As you can see the MA’s and RSI are clearly bearish, the market is making new lows from the last swing, a nice clean pullback, adherence to that level. I entered at the open of the next candle, managed like normal… and whadaya know… it went straight to the 138% extension. As you can see the management technique of removing risk as the different price levels are hit worked perfectly. Stop was moved once 38% was hit, again once the swing low was hit, and my profit target was achieved at 138% and 161.8%. I maintained a rough 2:1 risk/reward on my position.

Entry: 1.6441
Initial Stop: 1.6467 (26 Pips of risk)
Target 1: 1.6407 (34 Pips of profit)
Target 2: 1.6396 (45 Pips of profit)

Easy-peasy-japanesey!

Keep in mind folks, for most traders the hardest part of trading is DOING NOTHING. Sitting on your hands is the easiest way to stay profitable. Wait for the clean setups where you’ve got everything going for you. No indicator developed under the sun can improve your trade win percentage and overall profit loss like that advice. Trade - Don’t Gamble out of boredom!

Cheers folks!


Thanks daedalus I will try trading Fib levels om my demo account. As I don’t use Tradestation I don’t have the JTHull MA. I hope it is not very important. Maybe there is something I should use instead of it?

The JTHMA isn’t that big of a deal, but there really isn’t anything that is calculated remotely close to it. If you just left it out you would be fine. The key idea is that all of the ma’s lines are set up appropriately to increase the odds of trading with the trend.

I know this isn’t a very popular method because most FX traders are looking for a systematic do A, B, C, and you make pips approach with indicators, but for those still interested in something that isn’t subject to the problems those indicators bring up (fake outs, bad signals, entering after the move has taken) here are some more setups and information.

First and foremost, i’ve done some backtesting further with PSAR and some other indicators and MA setups to see if there was a better, more profitable way to establish trend bias but I came back to what i’ve been using. Whatever you gained on one setup was lost on the next, so the indicators remain the same. I’ve even pulled the JTHMA’s off my 60 and 240 min charts as they were doing more harm than good. It is VERY important to realize that the grids have superiority over any ma value out there. If price respects the grid, you had best do the same regardless of trend.

The following uploads are the daytrade setups from Friday. You’ll note that most of the plays were off the news reaction swing in the morning with Non Farm Payroll as it was announced in the U.S. Markets. I just played the pullbacks that signaled as necessary. They all worked out for at least 1:1 assuming you entered at the open price where the arrow is and set your stop 1 pip above 85%. Please note that on the AUDCAD setup I did not draw the grid from the swing high proper, but from the swing high of the news announcement. I have found that many times the markets respect the grids of major news announcements primarily than any other swing. If you had draw it proper it wouldn’t have hit an exact 62% retrace. If thats the case and you want to keep things simple, oh well, no signal, no profit, no big deal. Move on to the next.

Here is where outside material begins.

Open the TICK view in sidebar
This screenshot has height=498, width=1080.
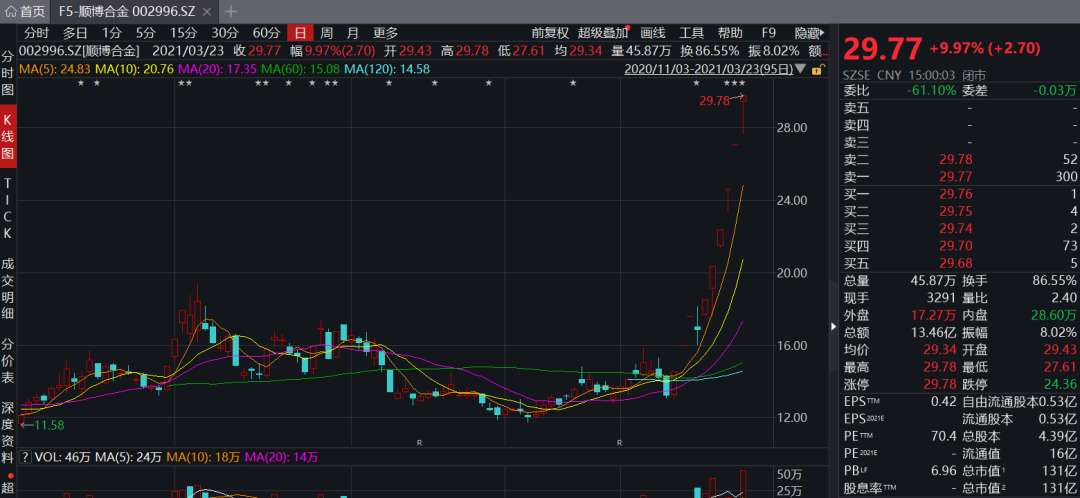(x=8, y=208)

Also note that all the trades were just with the trend 100%. The GBPUSD trade was a bit more “sketchy” and because it had been sitting on top of the 89 EMA I took profit at the 89 EMA expecting that it could bounce from there. That is just the discretionary aspect of trade management. I decided to play it better safe than sorry in that instance.

Next up… Current swing setups and some more on grid measuring.






The first three images are the current setups and plays i’m in. All are strictly with the trend. I mis-labeled the EURCHF trade as counter trend but as the MA’s suggest, it is not. I think i also explained before how I will take a trade if it fails at 75% or 85% and then re-established itself up into the 62%. I hold the swing then to be intact and I enter the trade with a tighter stop loss just below the 75% level. That level has already been tested and thus, should hold.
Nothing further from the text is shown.